■ **SELECTED EXCERPT**
▼

Interior Design: You Can Tell a Book by Its Insides
by Tamara Dever
Poor interior design is a silent killer. Oh, you may notice you’re having trouble getting reviews or great shelf placement. If you get past those hurdles, you may suspect that potential buyers are picking the book up and putting it back down—before heading to the register. And then you may be tempted to blame overwhelmed reviewers or finicky distributors or booksellers hooked on blockbusters.
But the culprit may well be a poorly designed interior. What does a poor design kill? Sales, reviews, distributor relationships, and, ultimately, respect. Yup, respect. Doing good business is all about respect. You want to show respect to your readers, to your authors, and to your service providers, and you’d like them to return the sentiment through repeat business and word-of-mouth advertising.
Why is a poorly designed interior a silent killer? Because so many publishers and their authors overlook the contribution interior design can make to success.
It’s common knowledge that the cover is all-important when it comes to grabbing attention. What’s not generally known is that the interior helps those with buying power make the decision to purchase your book, or not.
Think about it. Once you pick up a book, what do you do? You look at the cover, scan the back, and then flip through the pages. Do you take time to read the pages? Probably not, or at least not many of them. If the interior isn’t inviting, if you spot an error, or if the type is hard to read, you will move on.
The front cover may be a book’s billboard and the back its advertisement, but the interior drives the sale.

▲

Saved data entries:
▼

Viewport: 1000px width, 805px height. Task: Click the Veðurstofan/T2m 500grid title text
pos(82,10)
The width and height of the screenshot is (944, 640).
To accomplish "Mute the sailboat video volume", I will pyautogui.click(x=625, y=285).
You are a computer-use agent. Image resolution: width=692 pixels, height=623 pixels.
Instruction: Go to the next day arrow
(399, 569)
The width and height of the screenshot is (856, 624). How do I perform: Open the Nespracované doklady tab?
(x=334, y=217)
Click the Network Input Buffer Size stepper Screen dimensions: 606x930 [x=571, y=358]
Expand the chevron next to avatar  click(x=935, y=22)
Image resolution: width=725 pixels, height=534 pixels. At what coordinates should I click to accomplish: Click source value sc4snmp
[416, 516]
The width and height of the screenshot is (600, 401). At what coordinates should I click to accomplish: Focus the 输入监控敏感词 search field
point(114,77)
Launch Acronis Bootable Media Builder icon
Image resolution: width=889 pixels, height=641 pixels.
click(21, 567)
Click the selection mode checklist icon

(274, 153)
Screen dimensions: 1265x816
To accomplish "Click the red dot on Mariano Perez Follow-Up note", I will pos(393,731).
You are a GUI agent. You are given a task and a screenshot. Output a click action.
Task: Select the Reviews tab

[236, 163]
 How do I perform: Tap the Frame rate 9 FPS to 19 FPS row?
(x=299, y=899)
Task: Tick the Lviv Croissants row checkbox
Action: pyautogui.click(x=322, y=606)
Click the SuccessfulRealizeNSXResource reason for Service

▲

■ **ASSIGNMENT**
Continue the article on book interior design from the point where it stops.

■ **EXERCISE ANSWER**
Design Builds a Brand
It’s your duty as publisher to provide the best possible experience for your buyers. All too often a quality interior is sacrificed for a great cover when they should be given equal importance. Each needs to reflect the book’s subject matter, voice, and audience. The interior also needs to continue the design and flavor of the cover. This raises the perceived value of your product by branding it throughout.
Branding? Yes. A book is not only a literary work, but also a product with a package design and brand, not unlike a box of laundry detergent. OK, the book is the more intellectually significant of the two, but they are alike in that both the book and the detergent are out there competing for attention—and dollars.
Smart publishers know that quality interior design shows that they care about their readers, and that satisfied readers will ask for more books.
And smart publishers who value well-done interiors score points with distributors and retailers both. Why? Because customers see that your publishing brand means quality throughout—and quality sells. Eric Kampmann, president of Midpoint Trade Books, says: “A professionally designed interior is one of our top three criteria for accepting a book for distribution.”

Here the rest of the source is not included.